I’ve enjoyed every one of Holiday’s Matchmaker Bay novels. Looking back at the three titles (hoping for more), I admire how she set a different tone to each couple, balancing the familiar and whimsical with the fresh and heart-tugging. Of the three, Paradise Cove chewed my heart to bits. Sandcastle Beach made for a nice contrast: low-stakes romance, likeable hero and heroine with supportive family, friends, and town rooting for them and, my favourite bit, a nod to one of Shakespeare’s great comedies, Much Ado About Nothing. If Mermaid Inn brought us reunited high school sweethearts and Paradise Cove saw a tragedy healed in its love story, Sandcastle Beach had the frothy fun and banter of Shakespeare’s delightful paen to love’s headiness, but also to how we resist it and fight against it.
We watched Ben Lawson and Maya Mehta snark at each other through the first two series books. Like to their friends and family, that they were in love was obvious. This does not make their romance journey any less engaging for being so apparent. (I also enjoyed Holiday dialing down the sexy times and going for slow burn with this one: she nailed it.)
The blurb offers further detail:
Maya Mehta will do anything to save her tiny, beloved community theater. Put on musicals she hates? Check. Hire an arrogant former-pop-star-turned-actor? Done. But what Maya really needs to save her theater is Matchmaker Bay’s new business grant. She’s got some serious competition, though: Benjamin “Law” Lawson, local bar owner, Jerk Extraordinaire, and Maya’s annoyingly hot arch nemesis. Let the games begin.
Law loves nothing more than getting under Maya’s skin, and making those gorgeous eyes dance with irritation. But when he discovers the ex-pop star has a thing for Maya, too, Law decides he’s done waiting in the wings-starting with a scorching-hot kiss. Turns out there’s a thin line between hate and irresistible desire, and Maya and Law are really good at crossing it. But when things heat up, will they allow their long-standing feud to get in the way of their growing feelings?
As with most blurbs, it reveals and deceives. The rock star Maya hires, Holden Hampshire (who reminded me of Bride and Prejudice‘s Mr. Collins) doesn’t feature as prominently as suggested. The slow burn was a baby ember for a long time and Ben is not suddenly awake to Maya’s wonderfulness because he’s jealous of a gamboling rocker has-been. Sandcastle Beach really is the story of Ben and Maya in Benedick-Beatrice-mode, “sparring” through the first half (and Holiday is one of the great romance comic writers so you know these bits will be good) and, still squabbling, slowly succumbing to desire and an endearing affection. Like their Shakespearean counterparts, Ben and Maya are beautifully compatible and it’s easy to imagine them happily sniping and loving through their HEA.

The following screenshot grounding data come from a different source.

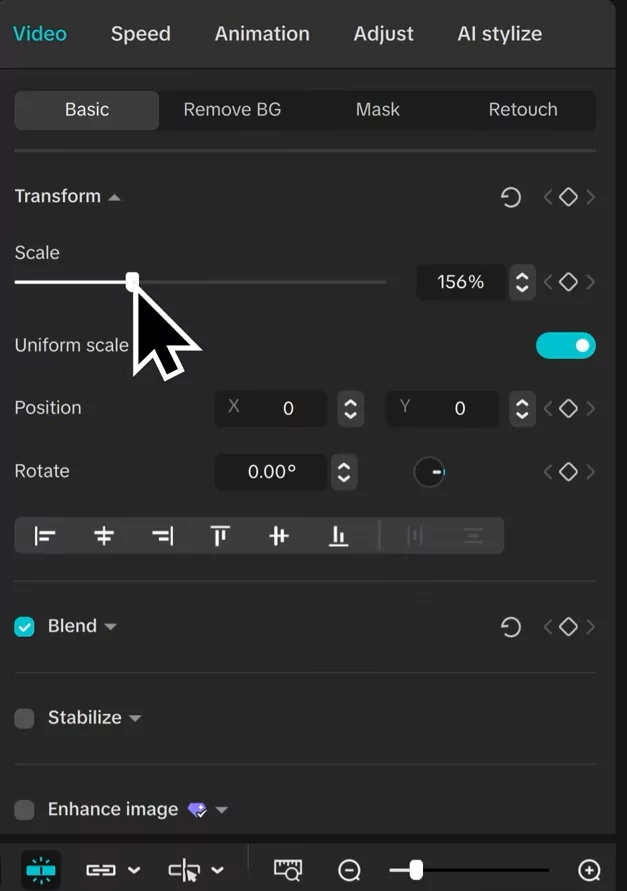Click the align top icon
This screenshot has width=627, height=891.
pos(220,535)
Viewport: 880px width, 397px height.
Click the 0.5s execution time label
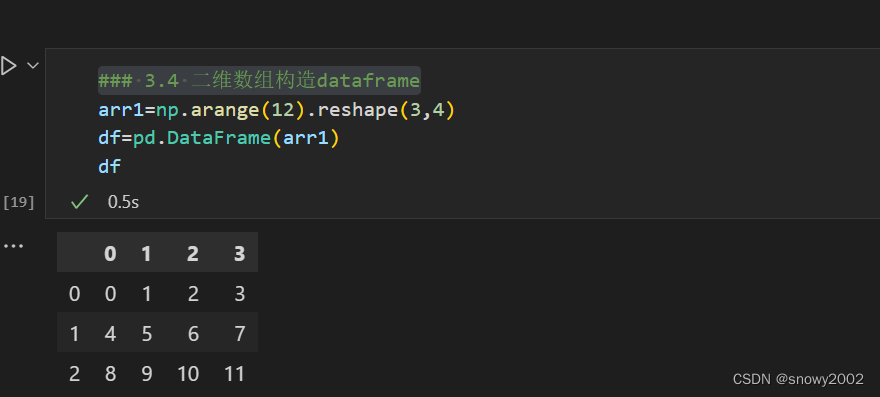(123, 202)
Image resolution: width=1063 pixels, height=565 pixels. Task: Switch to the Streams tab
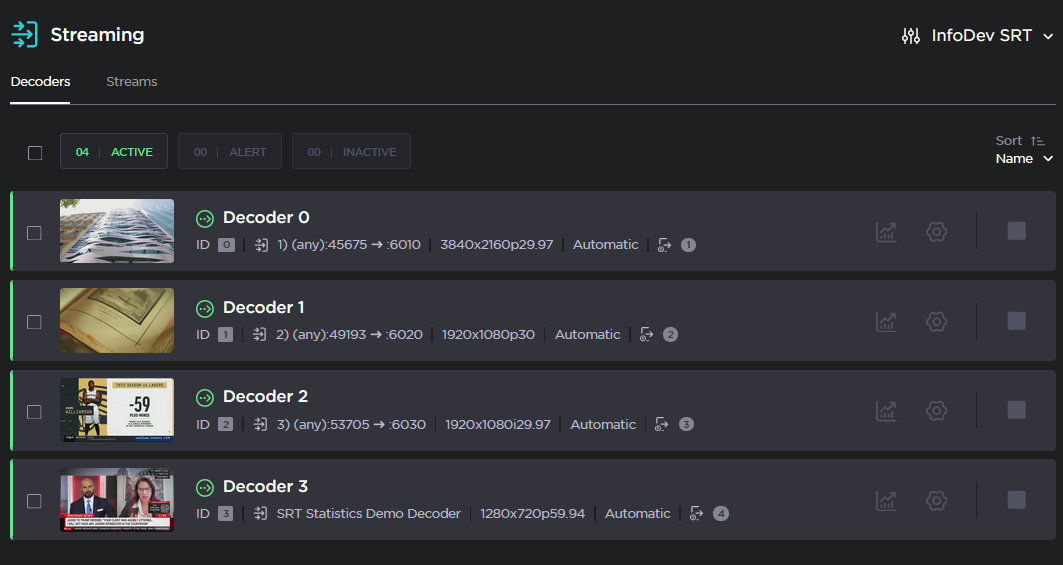131,82
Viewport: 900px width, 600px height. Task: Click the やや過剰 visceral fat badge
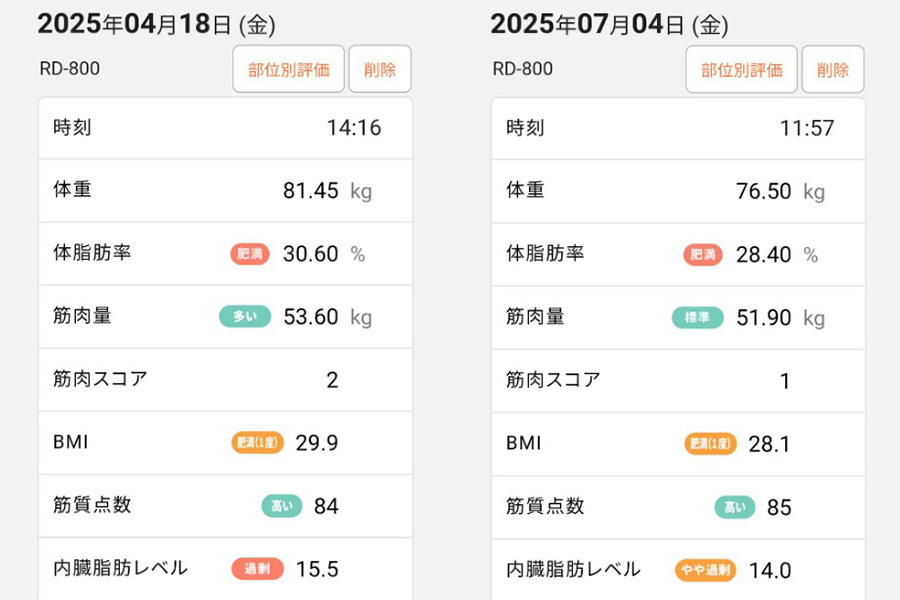click(x=705, y=570)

Ben and Maya don’t have the psychic wounds we often witness in romances: their parents are wonderful and ALIVE; their friends, as deviously amusing, caring, and gently nudging their romance along as Benedick and Beatrice’s. So the question is: can Holiday write a great low-stakes romance? Given I read Sandcastle Beach during one of my toughest work weeks this year, lost sleep to cheer for these two into the wee hours, a resounding yes!

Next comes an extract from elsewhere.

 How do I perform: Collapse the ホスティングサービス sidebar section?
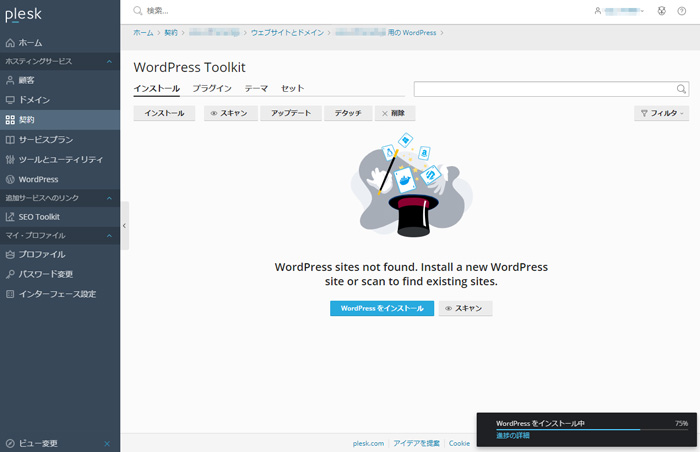pyautogui.click(x=108, y=62)
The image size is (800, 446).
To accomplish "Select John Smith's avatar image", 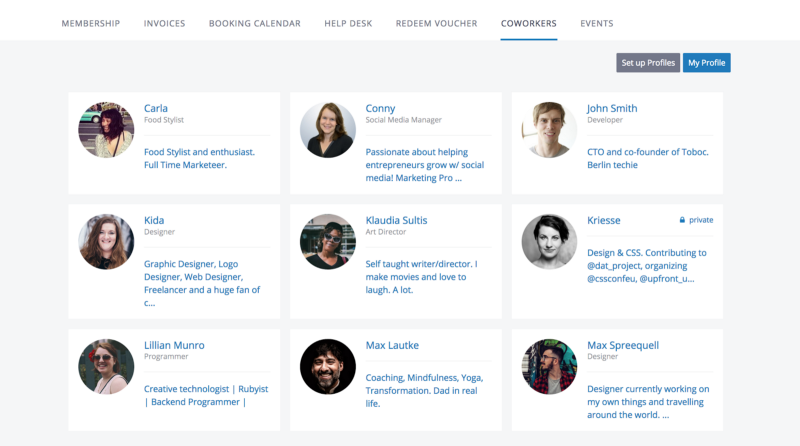I will [549, 130].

Holiday built her novel on Shakespearean genius comic mode: by keeping up banter between Ben-Benedick and Maya-Beatrice, conflict is built in to characterization. She sealed it with the grant rivalry, which carries the romance’s pacing and becomes part of the HEA in a gratifying way. Then, she peppered Ben and Maya’s verbal boxing matches with hints of how they “really” feel about each other, delightful little details: Ben stocking a Reisling Maya loved, even though it’s limited edition, and serving it only to her; Maya designating two or three days of the year as Bare-chested-Ben days when, for example, they volunteer to “man” the dunk tank at the annual Moonflower Bay Raspberry Festival. The stakes may be low, but her protagonists’ adorable innocence carries the day. Their banter was hilarious, a case in point Ben teasing Maya about her tube-top, “Nineteen eighty-three called, and they want their outfit back”, which amused me to no end because I wore many a tube-top in 1983 (and may I say that, like Maya, I looked magnificent in them).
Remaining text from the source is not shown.